Supplied records:
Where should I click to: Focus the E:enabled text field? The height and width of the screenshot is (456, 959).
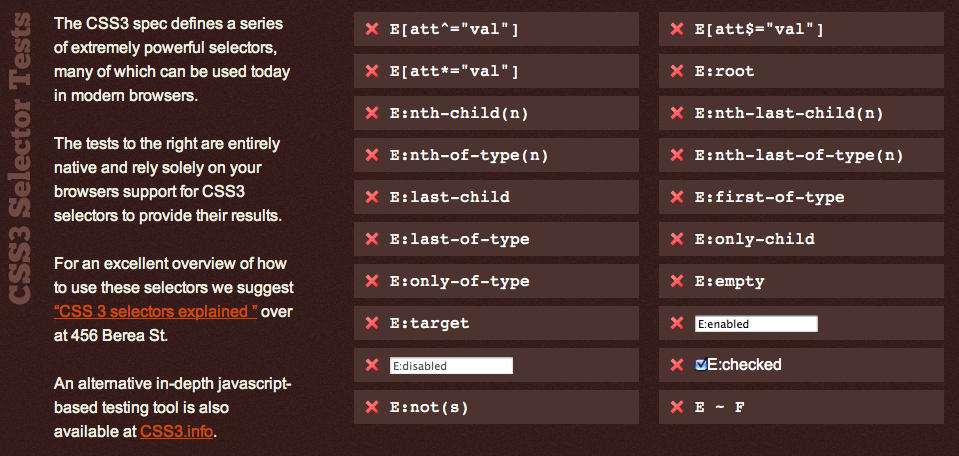[756, 324]
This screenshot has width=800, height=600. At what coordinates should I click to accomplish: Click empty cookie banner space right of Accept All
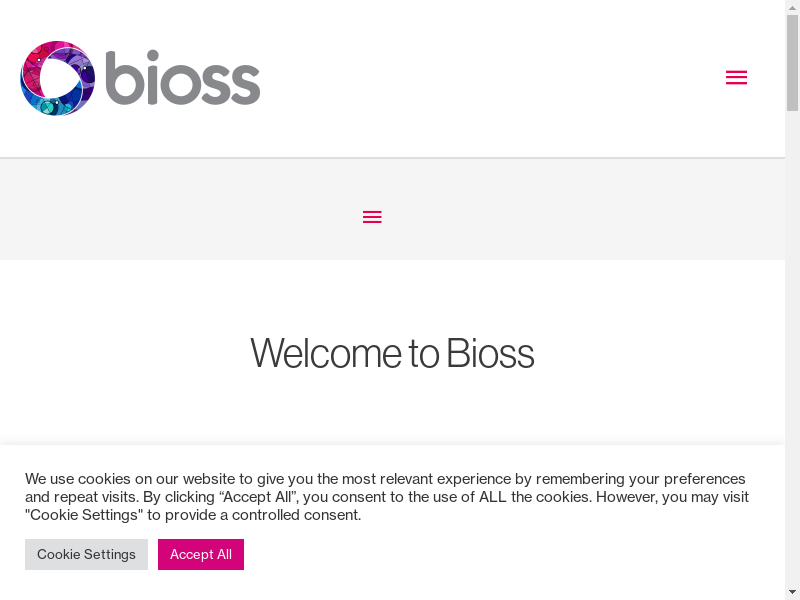(500, 554)
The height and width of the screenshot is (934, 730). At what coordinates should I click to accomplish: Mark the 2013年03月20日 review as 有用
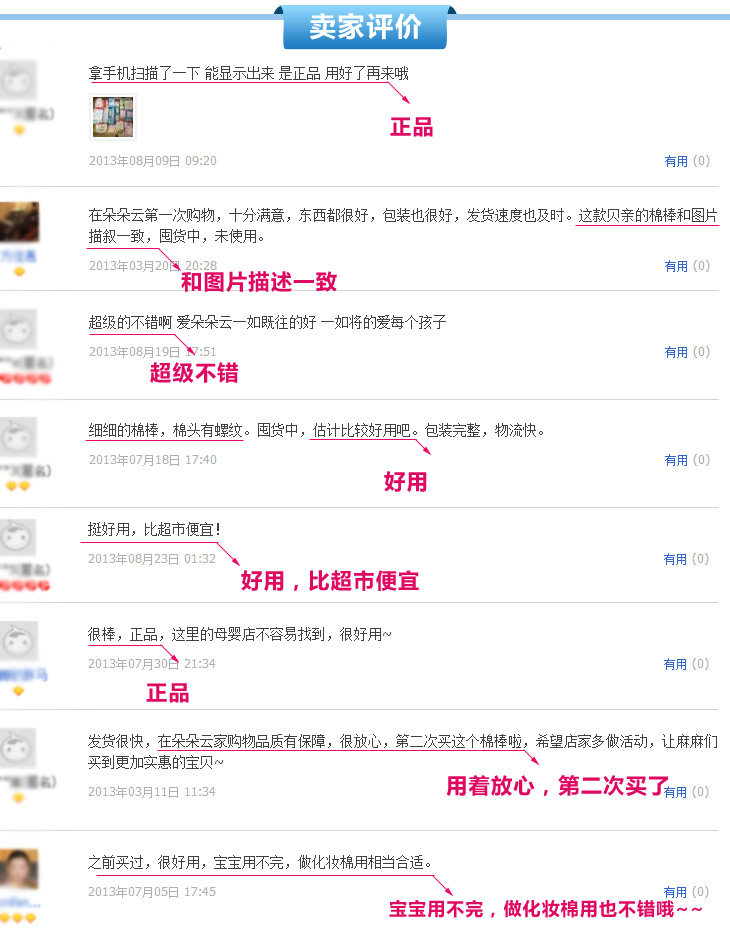(676, 266)
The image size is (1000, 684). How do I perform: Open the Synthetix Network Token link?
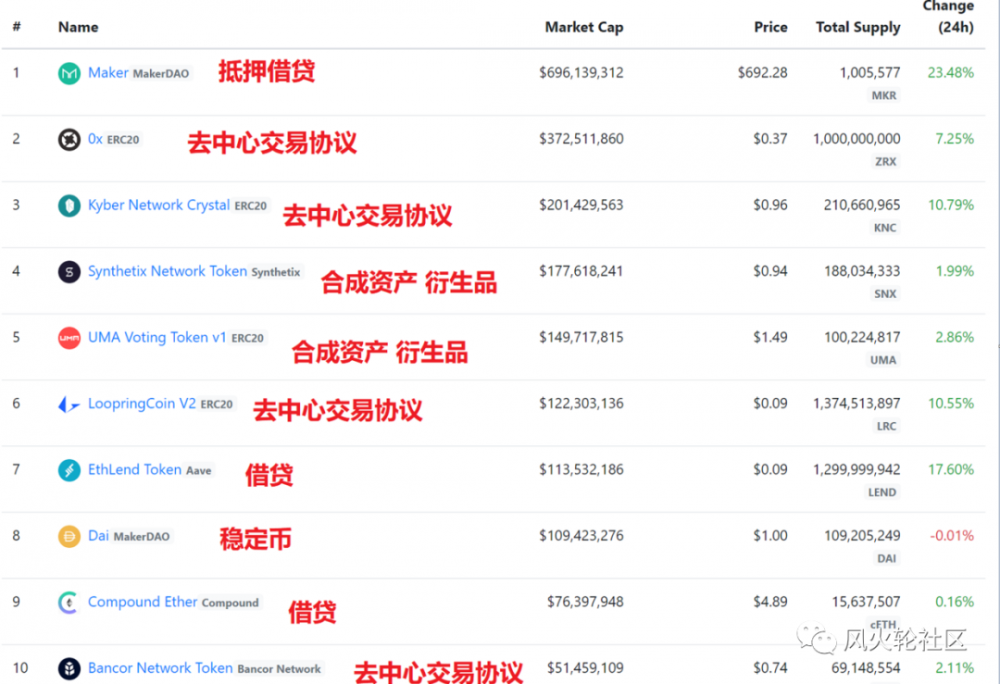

Your instructions:
Pictures must be left out of the answer, which should be exactly the lines from the one holding "The height and width of the screenshot is (934, 730)." through the last line of the entries above, both included; please add nothing.

Task output:
The height and width of the screenshot is (934, 730). At what coordinates should I click to accomplish: Mark the 2013年03月20日 review as 有用
(676, 266)
The image size is (1000, 684). How do I perform: Open the Synthetix Network Token link?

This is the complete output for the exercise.